[[ Source records, beginning ]]

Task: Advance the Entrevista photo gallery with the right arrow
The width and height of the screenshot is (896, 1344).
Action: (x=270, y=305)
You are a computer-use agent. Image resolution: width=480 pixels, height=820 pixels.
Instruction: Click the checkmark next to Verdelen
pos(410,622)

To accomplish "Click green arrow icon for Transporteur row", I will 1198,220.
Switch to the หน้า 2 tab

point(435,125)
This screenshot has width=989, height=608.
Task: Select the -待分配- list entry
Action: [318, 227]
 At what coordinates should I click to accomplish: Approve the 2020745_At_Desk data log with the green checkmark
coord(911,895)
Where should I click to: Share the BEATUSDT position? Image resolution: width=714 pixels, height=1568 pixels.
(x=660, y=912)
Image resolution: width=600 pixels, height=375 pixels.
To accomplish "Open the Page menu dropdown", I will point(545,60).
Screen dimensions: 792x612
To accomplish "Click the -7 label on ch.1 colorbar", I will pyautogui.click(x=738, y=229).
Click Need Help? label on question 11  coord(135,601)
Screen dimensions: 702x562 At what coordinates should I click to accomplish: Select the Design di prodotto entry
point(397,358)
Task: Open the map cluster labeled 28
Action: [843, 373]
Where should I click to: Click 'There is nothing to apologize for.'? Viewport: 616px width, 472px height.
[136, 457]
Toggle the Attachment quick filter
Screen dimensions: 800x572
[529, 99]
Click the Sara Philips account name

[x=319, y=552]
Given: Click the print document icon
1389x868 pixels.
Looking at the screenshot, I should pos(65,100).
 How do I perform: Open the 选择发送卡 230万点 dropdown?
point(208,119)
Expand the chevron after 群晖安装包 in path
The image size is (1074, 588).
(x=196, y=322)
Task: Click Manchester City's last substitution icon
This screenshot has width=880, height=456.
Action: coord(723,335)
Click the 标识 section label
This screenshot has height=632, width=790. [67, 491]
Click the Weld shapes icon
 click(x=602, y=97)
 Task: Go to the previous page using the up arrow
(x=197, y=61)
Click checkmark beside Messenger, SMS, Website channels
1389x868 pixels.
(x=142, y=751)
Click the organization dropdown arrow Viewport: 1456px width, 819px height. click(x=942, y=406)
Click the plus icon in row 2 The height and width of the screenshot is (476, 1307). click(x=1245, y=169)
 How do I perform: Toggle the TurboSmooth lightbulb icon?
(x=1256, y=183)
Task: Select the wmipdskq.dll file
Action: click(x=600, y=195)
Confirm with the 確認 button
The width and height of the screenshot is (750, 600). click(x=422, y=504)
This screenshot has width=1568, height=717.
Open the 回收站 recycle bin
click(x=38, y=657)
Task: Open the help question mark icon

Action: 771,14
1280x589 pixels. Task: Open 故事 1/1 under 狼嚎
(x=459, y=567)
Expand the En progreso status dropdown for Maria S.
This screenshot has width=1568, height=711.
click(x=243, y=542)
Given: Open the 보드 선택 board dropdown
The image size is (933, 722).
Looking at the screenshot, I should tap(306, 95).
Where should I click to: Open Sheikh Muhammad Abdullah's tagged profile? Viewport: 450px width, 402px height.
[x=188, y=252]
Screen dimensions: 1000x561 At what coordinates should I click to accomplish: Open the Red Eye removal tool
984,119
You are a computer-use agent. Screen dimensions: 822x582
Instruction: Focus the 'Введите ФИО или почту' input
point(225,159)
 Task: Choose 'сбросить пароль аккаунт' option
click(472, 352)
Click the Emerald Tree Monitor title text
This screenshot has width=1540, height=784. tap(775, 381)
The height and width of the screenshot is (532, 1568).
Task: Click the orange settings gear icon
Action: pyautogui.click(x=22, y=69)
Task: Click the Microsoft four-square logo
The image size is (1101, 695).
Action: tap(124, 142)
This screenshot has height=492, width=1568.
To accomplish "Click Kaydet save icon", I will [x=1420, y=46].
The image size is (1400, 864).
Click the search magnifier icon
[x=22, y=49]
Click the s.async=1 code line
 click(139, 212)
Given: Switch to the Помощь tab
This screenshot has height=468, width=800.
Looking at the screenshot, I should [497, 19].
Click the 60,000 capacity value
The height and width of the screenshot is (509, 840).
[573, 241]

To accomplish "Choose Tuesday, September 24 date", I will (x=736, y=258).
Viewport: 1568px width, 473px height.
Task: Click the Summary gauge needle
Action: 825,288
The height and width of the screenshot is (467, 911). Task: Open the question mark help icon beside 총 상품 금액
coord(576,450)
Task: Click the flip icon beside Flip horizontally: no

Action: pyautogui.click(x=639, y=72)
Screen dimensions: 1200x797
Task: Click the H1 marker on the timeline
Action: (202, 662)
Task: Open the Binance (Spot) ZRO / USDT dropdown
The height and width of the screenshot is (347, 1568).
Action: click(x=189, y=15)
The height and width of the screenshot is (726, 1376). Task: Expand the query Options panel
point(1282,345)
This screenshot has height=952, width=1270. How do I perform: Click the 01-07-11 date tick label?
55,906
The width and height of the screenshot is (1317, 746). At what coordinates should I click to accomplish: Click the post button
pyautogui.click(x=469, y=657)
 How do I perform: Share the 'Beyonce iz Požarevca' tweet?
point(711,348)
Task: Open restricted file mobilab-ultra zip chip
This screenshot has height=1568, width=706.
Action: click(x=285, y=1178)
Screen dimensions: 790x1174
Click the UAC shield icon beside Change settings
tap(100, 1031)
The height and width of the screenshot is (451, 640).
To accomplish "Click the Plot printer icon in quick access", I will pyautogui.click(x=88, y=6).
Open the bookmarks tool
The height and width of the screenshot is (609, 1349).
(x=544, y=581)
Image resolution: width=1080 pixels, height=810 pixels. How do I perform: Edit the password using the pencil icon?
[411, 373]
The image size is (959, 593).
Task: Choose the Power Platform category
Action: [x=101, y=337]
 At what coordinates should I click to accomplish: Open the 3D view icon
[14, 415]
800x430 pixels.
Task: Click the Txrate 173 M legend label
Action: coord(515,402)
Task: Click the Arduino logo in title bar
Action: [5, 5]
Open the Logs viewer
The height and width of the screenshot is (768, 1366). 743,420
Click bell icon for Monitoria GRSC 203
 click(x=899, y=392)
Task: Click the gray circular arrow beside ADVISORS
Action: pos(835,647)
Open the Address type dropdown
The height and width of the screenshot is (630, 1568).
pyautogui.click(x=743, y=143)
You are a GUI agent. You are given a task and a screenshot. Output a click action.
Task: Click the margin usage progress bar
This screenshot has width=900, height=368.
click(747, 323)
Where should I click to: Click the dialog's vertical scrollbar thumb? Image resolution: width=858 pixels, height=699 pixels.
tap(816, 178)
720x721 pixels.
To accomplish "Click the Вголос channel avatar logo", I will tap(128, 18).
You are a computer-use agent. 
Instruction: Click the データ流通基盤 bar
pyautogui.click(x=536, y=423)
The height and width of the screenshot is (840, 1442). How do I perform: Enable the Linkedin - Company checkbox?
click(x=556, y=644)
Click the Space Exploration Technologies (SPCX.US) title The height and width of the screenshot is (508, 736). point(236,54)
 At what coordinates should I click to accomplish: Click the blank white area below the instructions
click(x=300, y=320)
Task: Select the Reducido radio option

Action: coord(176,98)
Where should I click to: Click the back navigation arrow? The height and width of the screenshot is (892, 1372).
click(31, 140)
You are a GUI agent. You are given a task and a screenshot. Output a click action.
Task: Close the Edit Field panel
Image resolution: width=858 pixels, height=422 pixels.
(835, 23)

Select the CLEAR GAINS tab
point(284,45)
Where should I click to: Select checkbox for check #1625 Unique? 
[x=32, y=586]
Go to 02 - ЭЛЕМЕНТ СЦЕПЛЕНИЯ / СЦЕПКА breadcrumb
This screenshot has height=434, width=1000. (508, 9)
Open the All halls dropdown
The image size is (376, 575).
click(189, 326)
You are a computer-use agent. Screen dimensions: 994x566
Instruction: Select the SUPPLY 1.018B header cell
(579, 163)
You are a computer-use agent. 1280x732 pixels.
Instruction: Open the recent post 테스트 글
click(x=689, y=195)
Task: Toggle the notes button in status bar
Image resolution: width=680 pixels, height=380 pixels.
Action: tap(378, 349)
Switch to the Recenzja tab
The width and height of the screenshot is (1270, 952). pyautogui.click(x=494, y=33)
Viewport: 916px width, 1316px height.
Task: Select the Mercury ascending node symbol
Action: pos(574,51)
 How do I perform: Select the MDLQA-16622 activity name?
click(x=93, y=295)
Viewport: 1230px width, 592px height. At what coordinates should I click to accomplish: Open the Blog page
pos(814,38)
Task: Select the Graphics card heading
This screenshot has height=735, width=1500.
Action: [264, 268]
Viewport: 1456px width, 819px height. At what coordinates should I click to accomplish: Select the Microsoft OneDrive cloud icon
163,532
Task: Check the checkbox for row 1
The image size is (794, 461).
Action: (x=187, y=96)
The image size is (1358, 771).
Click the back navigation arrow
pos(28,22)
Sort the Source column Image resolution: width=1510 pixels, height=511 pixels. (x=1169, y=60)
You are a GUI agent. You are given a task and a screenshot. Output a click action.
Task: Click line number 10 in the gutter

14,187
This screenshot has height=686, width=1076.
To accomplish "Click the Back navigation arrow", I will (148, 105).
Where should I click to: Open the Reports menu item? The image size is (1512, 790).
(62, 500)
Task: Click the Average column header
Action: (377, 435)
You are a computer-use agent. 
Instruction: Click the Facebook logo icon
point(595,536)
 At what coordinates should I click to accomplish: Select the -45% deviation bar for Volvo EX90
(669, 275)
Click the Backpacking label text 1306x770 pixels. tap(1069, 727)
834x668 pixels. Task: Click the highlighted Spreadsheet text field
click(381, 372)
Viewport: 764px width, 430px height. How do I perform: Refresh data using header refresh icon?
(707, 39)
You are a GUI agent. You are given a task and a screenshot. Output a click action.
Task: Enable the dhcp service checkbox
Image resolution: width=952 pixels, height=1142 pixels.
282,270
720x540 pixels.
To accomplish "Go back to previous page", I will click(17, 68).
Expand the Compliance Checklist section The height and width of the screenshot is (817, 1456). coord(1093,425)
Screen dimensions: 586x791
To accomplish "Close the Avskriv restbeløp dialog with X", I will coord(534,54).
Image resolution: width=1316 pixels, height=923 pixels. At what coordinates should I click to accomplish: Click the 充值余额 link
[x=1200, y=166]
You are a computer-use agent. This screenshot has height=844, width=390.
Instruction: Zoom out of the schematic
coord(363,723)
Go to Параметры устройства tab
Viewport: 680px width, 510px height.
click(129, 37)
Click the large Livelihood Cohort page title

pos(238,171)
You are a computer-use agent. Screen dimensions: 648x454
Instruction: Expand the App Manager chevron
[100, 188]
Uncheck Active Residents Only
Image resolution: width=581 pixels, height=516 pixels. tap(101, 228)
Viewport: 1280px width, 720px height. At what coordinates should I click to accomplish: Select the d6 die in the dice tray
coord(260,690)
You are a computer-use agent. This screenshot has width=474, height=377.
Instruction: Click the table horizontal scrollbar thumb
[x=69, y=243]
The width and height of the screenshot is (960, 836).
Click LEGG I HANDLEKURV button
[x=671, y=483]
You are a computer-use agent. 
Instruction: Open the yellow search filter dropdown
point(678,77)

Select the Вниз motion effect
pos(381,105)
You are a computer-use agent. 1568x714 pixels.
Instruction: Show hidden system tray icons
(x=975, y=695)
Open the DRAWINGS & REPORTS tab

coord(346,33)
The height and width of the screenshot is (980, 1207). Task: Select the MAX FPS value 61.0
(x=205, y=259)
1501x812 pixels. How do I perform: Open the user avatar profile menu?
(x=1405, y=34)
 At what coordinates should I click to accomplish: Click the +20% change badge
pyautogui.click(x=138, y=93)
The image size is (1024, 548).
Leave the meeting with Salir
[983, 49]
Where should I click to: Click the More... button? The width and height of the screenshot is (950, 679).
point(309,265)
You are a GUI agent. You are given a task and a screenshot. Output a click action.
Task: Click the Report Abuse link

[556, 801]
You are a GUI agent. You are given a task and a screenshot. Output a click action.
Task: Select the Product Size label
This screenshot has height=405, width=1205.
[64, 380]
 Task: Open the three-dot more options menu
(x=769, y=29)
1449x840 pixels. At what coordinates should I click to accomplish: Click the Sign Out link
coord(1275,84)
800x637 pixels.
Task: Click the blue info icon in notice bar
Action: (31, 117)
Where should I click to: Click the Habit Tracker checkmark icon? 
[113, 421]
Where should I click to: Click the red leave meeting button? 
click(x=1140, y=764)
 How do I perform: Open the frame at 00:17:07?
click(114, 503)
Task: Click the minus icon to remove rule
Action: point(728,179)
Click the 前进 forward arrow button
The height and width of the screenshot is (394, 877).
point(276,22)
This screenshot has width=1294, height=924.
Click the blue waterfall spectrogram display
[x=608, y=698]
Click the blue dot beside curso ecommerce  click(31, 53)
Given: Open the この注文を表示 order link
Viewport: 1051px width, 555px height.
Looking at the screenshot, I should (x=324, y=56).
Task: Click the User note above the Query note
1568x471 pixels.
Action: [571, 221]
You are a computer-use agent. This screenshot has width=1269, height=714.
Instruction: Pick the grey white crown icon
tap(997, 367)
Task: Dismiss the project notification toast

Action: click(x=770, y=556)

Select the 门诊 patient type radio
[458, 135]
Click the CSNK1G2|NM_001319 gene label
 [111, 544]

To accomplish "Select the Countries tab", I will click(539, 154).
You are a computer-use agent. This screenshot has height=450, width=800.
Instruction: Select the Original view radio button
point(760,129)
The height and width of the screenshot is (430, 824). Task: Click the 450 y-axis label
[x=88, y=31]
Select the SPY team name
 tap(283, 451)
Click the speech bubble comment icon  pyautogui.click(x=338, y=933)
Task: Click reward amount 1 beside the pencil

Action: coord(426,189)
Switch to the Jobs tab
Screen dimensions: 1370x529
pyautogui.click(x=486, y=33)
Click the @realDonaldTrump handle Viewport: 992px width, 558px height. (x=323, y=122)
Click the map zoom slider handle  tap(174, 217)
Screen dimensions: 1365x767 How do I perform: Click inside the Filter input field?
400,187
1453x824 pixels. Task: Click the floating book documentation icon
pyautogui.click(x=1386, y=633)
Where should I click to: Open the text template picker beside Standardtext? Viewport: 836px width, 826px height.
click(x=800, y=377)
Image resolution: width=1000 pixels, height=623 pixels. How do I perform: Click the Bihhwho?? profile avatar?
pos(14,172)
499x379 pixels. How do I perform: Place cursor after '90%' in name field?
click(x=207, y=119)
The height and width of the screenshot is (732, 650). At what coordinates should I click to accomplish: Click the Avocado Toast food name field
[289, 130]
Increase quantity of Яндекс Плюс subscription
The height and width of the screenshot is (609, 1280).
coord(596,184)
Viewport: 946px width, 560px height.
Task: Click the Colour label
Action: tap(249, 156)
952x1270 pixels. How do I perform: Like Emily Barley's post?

[[ Source records, end ]]

### [Task to complete]
A single number is expected here: the count of lines in the material above with "quick" in them.

### [Result of the exercise]
2